A version control primer

A version control system maintains an organized set of all the versions of files that are made over time. Version control systems allow people to go back to previous versions, and to compare any two versions to see what changes were made between them. In this way, version control keeps a historically accurate (and retrievable!) log of a file's evolution. More importantly, version control systems help several people (even in geographically disparate locations) work together on a development project over the Internet or private network to make changes to the same file over time.

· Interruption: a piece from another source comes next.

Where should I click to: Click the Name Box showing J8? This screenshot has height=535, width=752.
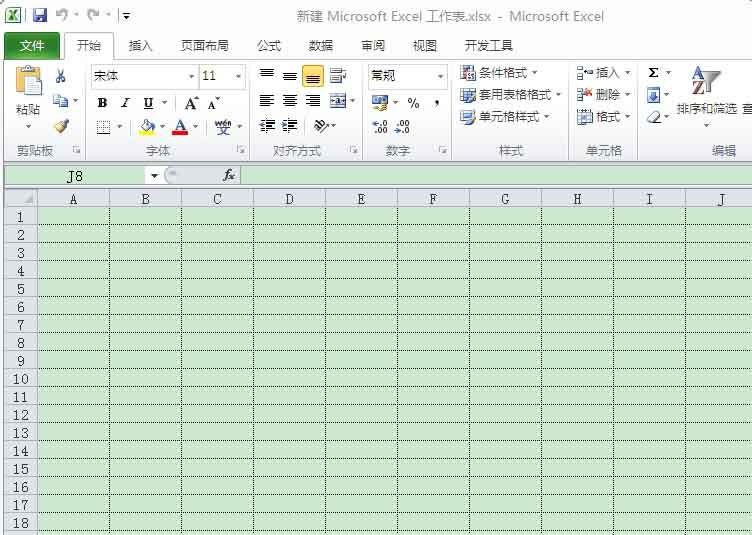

Key concepts in version control:

Repository:
a shared database the the complete version history of all files under version control.
Workspace:
a copy of the files you want to edit on your local hard disk or Unix user account. When you edit files in your workspace, they will become out of sync with the repository. That's progress! Then you need to get your changes back into the repository so that everyone else can see them.
Checking out a file or directory:
this copies a version (usually the latest version) of a file from the repository to your workspace. When you check out a directory, you check out all files and subdirectories under it.
Checking in a file or directory:
this copies your working directory back into the repository as a new version.
Committing a file or directory:
is the same as checking it in. Often version control users will say that the have "committed a change"; this means that they made changes and committed these back to the repository.
Version:
a numbered draft of a file, e.g., 1.1, 1.2, 1.3, 1.4, 2.0, 2.1. Each time you edit a file and commit it back to the repository, its version number increases. You can change the first digit of the number any time you like.
Conflict:
When two people make changes to the same file at the same time, their work may conflict. There are two ways to address conflicts: locks and merging.
Locks:
one strategy for managing conflicts in version control is to lock files so that only one person can check out a read-write copy at a time. Other users can only get read-only copies. This prevents two people from ever working on the same file at the same time. It is safe, but not very efficient in practice. Also, if one person locks a file and then leaves for the day or the week, no one else can work with that file, so they are needlessly blocked.
Merging:
another strategy for managing conflict is to let multiple people work at the same time (with no locks) and then try to merge their results into one combined version. This is closer to the way that intelligent people tend to work together in parallel if they had no version control tools. Merging works well when two sets of changes can be combined, and poorly when it is impossible to combine changes. CVS uses merging.